Records provided below:

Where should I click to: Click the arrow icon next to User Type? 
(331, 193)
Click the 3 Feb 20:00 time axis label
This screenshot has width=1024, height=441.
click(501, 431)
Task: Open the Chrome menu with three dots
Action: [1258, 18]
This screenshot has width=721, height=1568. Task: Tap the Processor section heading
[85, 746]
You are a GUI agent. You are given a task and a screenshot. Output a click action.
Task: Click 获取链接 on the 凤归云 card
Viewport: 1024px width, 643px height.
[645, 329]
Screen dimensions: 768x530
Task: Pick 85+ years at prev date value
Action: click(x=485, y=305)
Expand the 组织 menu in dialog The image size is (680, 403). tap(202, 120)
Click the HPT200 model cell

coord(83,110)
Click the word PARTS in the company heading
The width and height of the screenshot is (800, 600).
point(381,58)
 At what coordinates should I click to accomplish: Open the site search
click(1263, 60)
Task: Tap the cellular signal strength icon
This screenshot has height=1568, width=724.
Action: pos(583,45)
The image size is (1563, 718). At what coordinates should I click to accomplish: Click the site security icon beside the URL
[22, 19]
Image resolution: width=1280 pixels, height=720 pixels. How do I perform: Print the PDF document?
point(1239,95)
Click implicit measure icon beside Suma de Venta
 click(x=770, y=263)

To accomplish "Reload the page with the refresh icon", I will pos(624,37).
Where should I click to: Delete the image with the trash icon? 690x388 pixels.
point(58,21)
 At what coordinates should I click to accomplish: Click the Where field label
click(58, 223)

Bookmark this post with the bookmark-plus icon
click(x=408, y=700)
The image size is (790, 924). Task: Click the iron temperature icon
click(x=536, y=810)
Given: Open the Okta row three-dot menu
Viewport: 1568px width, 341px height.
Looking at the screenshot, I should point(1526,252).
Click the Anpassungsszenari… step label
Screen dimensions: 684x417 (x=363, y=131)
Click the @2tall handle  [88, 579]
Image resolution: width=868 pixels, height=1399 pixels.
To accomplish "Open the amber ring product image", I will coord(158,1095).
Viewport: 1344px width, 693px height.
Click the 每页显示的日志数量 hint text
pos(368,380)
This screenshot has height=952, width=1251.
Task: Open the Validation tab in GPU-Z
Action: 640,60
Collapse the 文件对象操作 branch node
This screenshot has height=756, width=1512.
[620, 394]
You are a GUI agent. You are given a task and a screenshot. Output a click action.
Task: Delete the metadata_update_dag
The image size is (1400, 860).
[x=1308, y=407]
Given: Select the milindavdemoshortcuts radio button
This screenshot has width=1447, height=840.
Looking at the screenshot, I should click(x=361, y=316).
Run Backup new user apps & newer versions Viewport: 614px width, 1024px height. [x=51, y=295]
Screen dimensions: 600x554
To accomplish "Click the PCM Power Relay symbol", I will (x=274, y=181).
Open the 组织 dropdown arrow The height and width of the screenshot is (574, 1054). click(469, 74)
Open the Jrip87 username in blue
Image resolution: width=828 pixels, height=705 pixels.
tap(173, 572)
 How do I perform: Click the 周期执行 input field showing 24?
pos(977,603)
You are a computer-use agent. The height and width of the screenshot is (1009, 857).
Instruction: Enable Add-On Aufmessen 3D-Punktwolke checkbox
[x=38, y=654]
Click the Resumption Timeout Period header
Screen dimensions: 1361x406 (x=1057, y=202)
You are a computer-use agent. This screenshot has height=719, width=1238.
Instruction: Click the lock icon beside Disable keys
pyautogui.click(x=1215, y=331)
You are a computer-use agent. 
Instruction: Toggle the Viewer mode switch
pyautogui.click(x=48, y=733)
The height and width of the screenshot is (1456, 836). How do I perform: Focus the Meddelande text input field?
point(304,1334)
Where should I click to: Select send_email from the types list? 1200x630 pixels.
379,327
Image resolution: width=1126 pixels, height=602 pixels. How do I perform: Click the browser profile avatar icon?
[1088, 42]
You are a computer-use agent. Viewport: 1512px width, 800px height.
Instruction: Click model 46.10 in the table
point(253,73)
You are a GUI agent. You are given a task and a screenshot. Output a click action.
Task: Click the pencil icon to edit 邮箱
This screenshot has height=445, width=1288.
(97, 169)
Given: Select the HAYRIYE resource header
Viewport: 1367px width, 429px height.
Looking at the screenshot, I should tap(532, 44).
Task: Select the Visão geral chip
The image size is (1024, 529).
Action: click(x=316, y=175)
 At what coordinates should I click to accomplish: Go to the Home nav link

End of Records provided.

**About this task**
Go through the listing and transcribe all of it exactly.

**Solved problem**
Where should I click to: Click the arrow icon next to User Type? 
(331, 193)
Click the 3 Feb 20:00 time axis label
This screenshot has width=1024, height=441.
click(501, 431)
Task: Open the Chrome menu with three dots
Action: [1258, 18]
This screenshot has width=721, height=1568. Task: Tap the Processor section heading
[85, 746]
You are a GUI agent. You are given a task and a screenshot. Output a click action.
Task: Click 获取链接 on the 凤归云 card
Viewport: 1024px width, 643px height.
[645, 329]
Screen dimensions: 768x530
Task: Pick 85+ years at prev date value
Action: click(x=485, y=305)
Expand the 组织 menu in dialog The image size is (680, 403). tap(202, 120)
Click the HPT200 model cell

coord(83,110)
Click the word PARTS in the company heading
The width and height of the screenshot is (800, 600).
point(381,58)
 At what coordinates should I click to accomplish: Open the site search
click(1263, 60)
Task: Tap the cellular signal strength icon
This screenshot has height=1568, width=724.
Action: pos(583,45)
The image size is (1563, 718). At what coordinates should I click to accomplish: Click the site security icon beside the URL
[22, 19]
Image resolution: width=1280 pixels, height=720 pixels. How do I perform: Print the PDF document?
point(1239,95)
Click implicit measure icon beside Suma de Venta
 click(x=770, y=263)

To accomplish "Reload the page with the refresh icon", I will pos(624,37).
Where should I click to: Delete the image with the trash icon? 690x388 pixels.
point(58,21)
 At what coordinates should I click to accomplish: Click the Where field label
click(58, 223)

Bookmark this post with the bookmark-plus icon
click(x=408, y=700)
The image size is (790, 924). Task: Click the iron temperature icon
click(x=536, y=810)
Given: Open the Okta row three-dot menu
Viewport: 1568px width, 341px height.
Looking at the screenshot, I should point(1526,252).
Click the Anpassungsszenari… step label
Screen dimensions: 684x417 (x=363, y=131)
Click the @2tall handle  [88, 579]
Image resolution: width=868 pixels, height=1399 pixels.
To accomplish "Open the amber ring product image", I will coord(158,1095).
Viewport: 1344px width, 693px height.
Click the 每页显示的日志数量 hint text
pos(368,380)
This screenshot has height=952, width=1251.
Task: Open the Validation tab in GPU-Z
Action: 640,60
Collapse the 文件对象操作 branch node
This screenshot has height=756, width=1512.
[620, 394]
You are a GUI agent. You are given a task and a screenshot. Output a click action.
Task: Delete the metadata_update_dag
The image size is (1400, 860).
[x=1308, y=407]
Given: Select the milindavdemoshortcuts radio button
This screenshot has width=1447, height=840.
Looking at the screenshot, I should click(x=361, y=316).
Run Backup new user apps & newer versions Viewport: 614px width, 1024px height. [x=51, y=295]
Screen dimensions: 600x554
To accomplish "Click the PCM Power Relay symbol", I will (x=274, y=181).
Open the 组织 dropdown arrow The height and width of the screenshot is (574, 1054). click(469, 74)
Open the Jrip87 username in blue
Image resolution: width=828 pixels, height=705 pixels.
tap(173, 572)
 How do I perform: Click the 周期执行 input field showing 24?
pos(977,603)
You are a computer-use agent. The height and width of the screenshot is (1009, 857).
Instruction: Enable Add-On Aufmessen 3D-Punktwolke checkbox
[x=38, y=654]
Click the Resumption Timeout Period header
Screen dimensions: 1361x406 (x=1057, y=202)
You are a computer-use agent. This screenshot has height=719, width=1238.
Instruction: Click the lock icon beside Disable keys
pyautogui.click(x=1215, y=331)
You are a computer-use agent. 
Instruction: Toggle the Viewer mode switch
pyautogui.click(x=48, y=733)
The height and width of the screenshot is (1456, 836). How do I perform: Focus the Meddelande text input field?
point(304,1334)
Where should I click to: Select send_email from the types list? 1200x630 pixels.
379,327
Image resolution: width=1126 pixels, height=602 pixels. How do I perform: Click the browser profile avatar icon?
[1088, 42]
You are a computer-use agent. Viewport: 1512px width, 800px height.
Instruction: Click model 46.10 in the table
point(253,73)
You are a GUI agent. You are given a task and a screenshot. Output a click action.
Task: Click the pencil icon to edit 邮箱
This screenshot has height=445, width=1288.
(97, 169)
Given: Select the HAYRIYE resource header
Viewport: 1367px width, 429px height.
Looking at the screenshot, I should tap(532, 44).
Task: Select the Visão geral chip
The image size is (1024, 529).
Action: click(x=316, y=175)
 At what coordinates should I click to accomplish: Go to the Home nav link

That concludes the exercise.